# Is it safe to build multiple ports at the same time



## tim-m89 (Mar 14, 2009)

When I am building ports I sometimes open up another terminal to build another port but if both have a dependency on the same package is there locks in place so the other instance can wait and recognize that a dependency is currently being built?


----------



## trev (Mar 14, 2009)

No.


----------



## randux (Mar 15, 2009)

Yes, it is safe but sometimes you waste a little time. At least it's empirically safe (been doing this for years with no problems except lockouts). Of course you if you run make clean or clean-depends you can shoot yourself in the foot if some other package is building. So don't do that.

Trev why do you say it isn't safe?


----------



## trev (Mar 16, 2009)

> Trev why do you say it isn't safe?



I generally use portupgrade - you can't run two of them at the same time if there are shared dependencies due to, for example, random make cleans occurring. "No" was maybe too succinct.

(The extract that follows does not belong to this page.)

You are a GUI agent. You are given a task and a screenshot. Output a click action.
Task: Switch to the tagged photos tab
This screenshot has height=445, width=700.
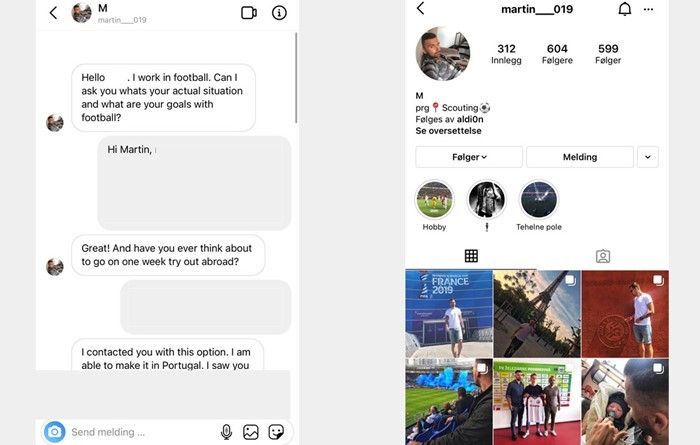click(603, 256)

I would have thought that even running two make installs would be problematical, but perhaps only when doing a make deinstall where the port's already installed and is a dependency of the other port.

It's been a long time since I pushed these particular boundaries as it was always easier to setup a script to serially install new ports and use portupgrade to upgrade existing ports, than to deal with strange error messages caused by self-induced conflicts that didn't really exist.


----------



## phoenix (Mar 16, 2009)

You can build multiple ports in parallel *if and only if* they don't share any dependencies.  If they share dependencies, you have to build and install those *before* building the other ports.

Otherwise, you can end up with multiple concurrent make processes trying to build the same port and stepping on each other's files.

The safest method is to build 1 port at a time.


----------